Segment Start: Data section
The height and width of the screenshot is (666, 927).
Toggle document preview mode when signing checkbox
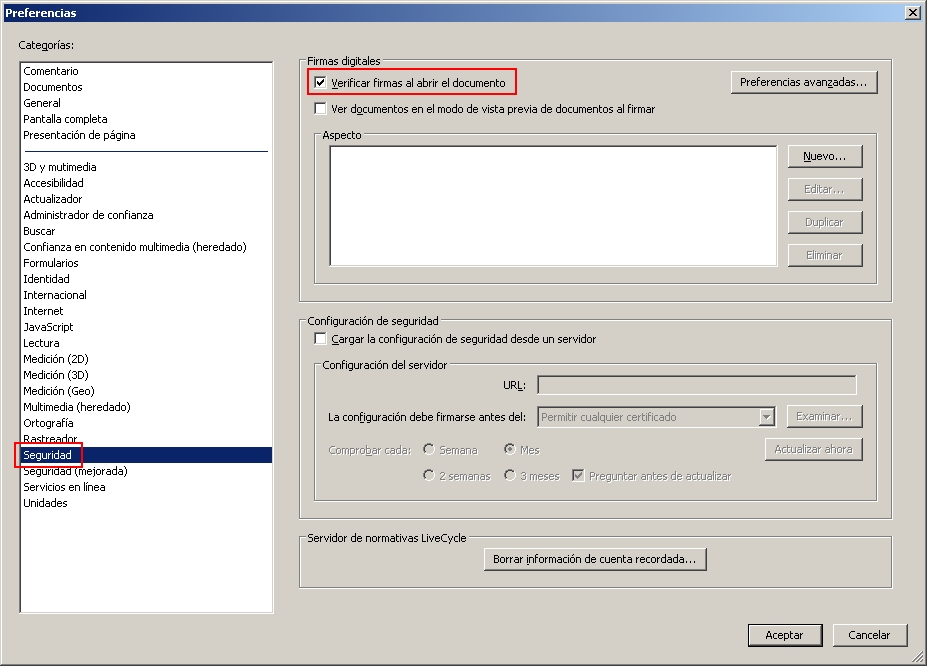click(321, 109)
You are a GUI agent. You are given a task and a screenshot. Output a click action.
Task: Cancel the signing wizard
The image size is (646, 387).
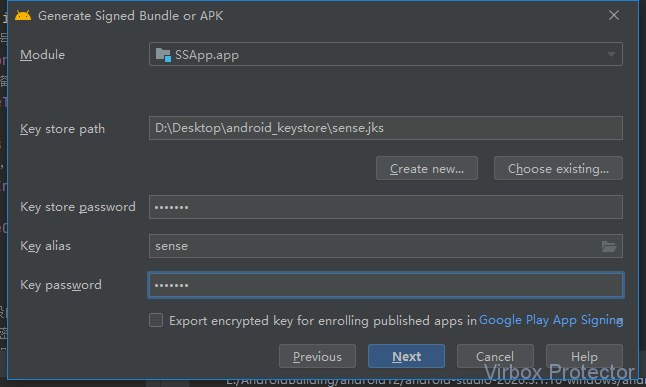(495, 356)

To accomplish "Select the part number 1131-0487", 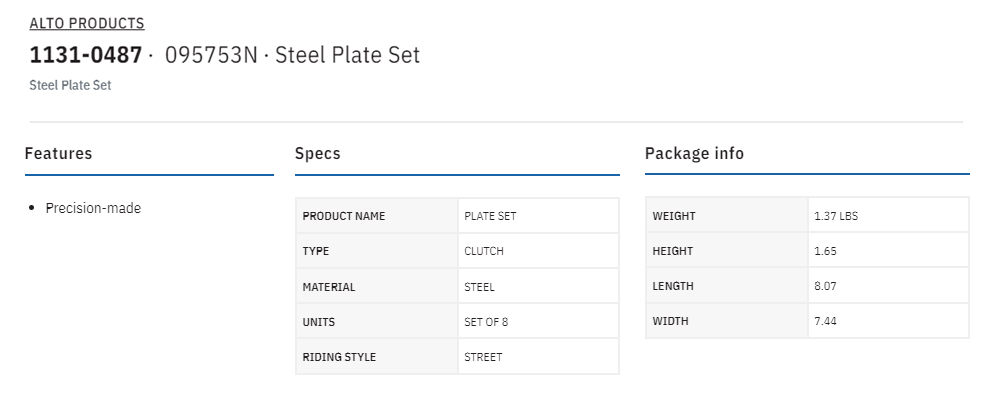I will click(85, 55).
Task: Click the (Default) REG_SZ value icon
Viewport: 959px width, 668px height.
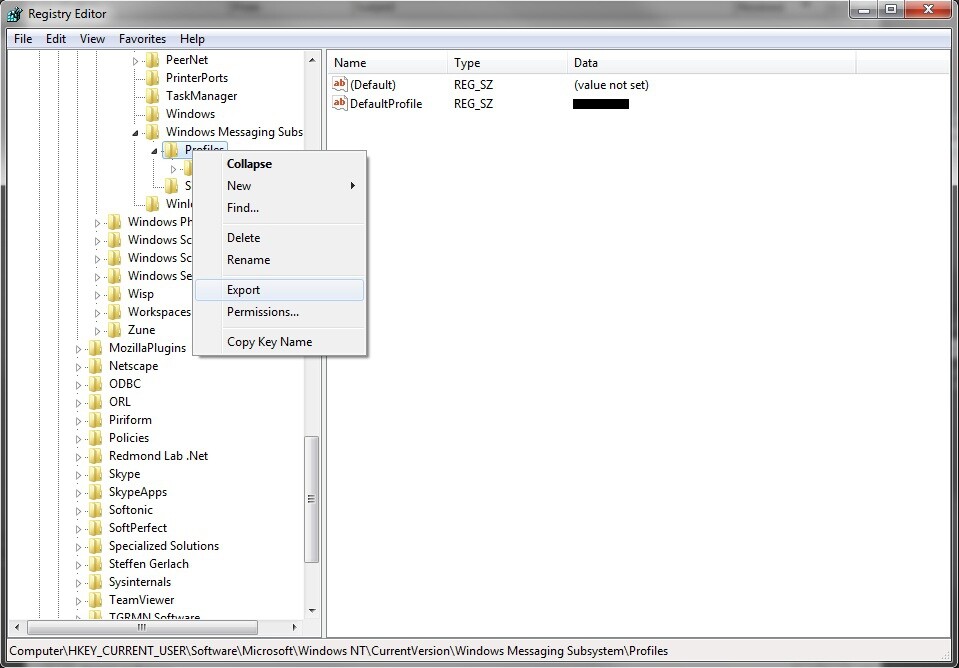Action: click(339, 85)
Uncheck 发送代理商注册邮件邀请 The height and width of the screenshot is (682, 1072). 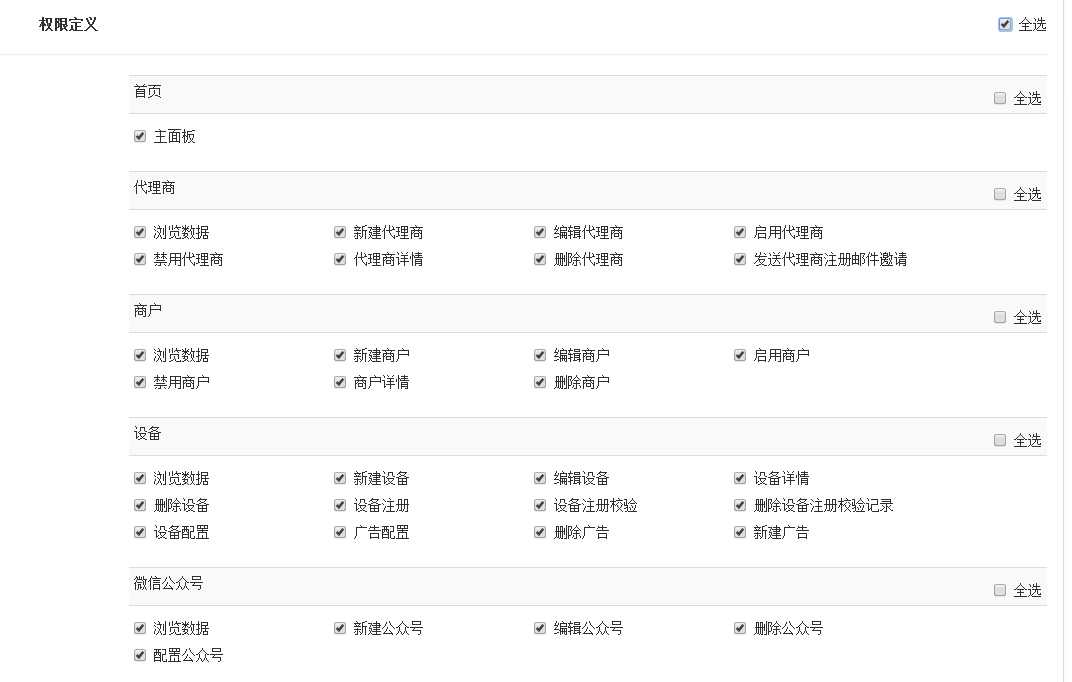740,259
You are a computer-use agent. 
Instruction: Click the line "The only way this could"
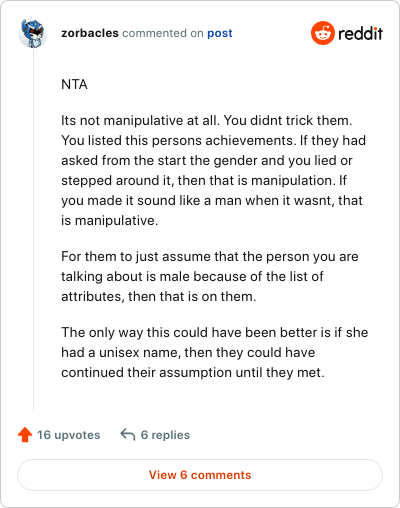click(215, 332)
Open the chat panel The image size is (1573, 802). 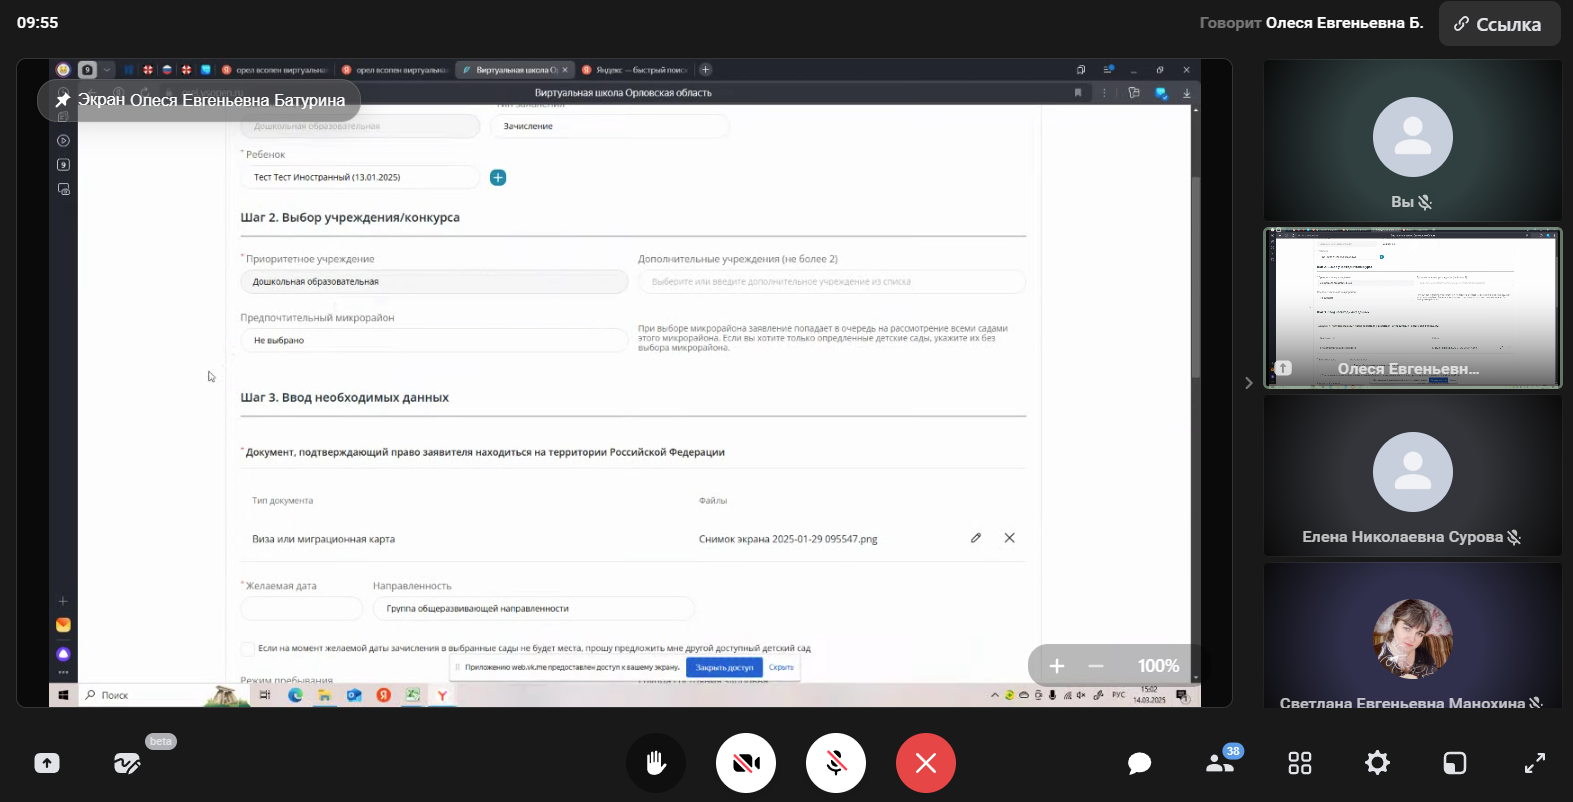point(1139,764)
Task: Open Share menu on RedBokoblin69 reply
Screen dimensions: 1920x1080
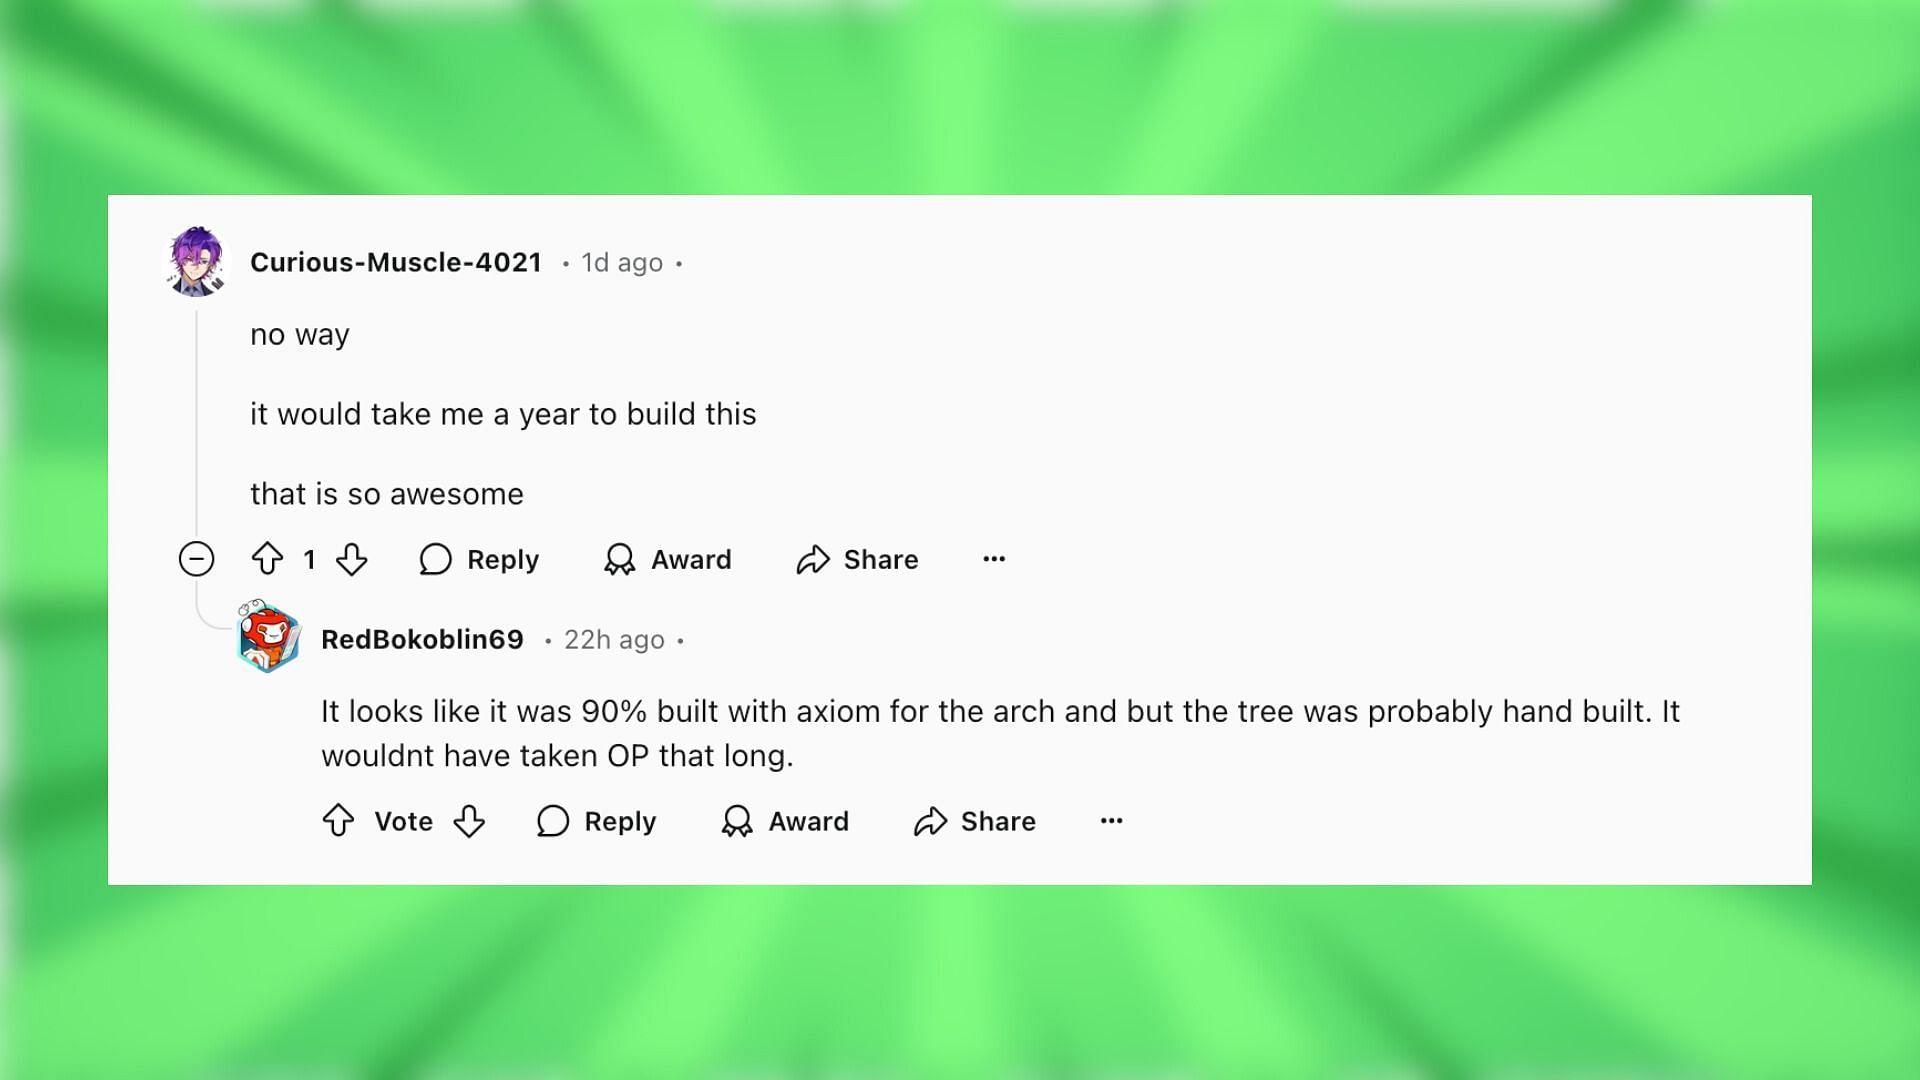Action: click(x=976, y=820)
Segment End: Data section
- [Problem statement]: Every line with "agent" in it should be copied from the entries.

- [Expected output]:
You are a GUI agent. You are given a task and a screenshot. Output a click action.
You are a computer-use agent. 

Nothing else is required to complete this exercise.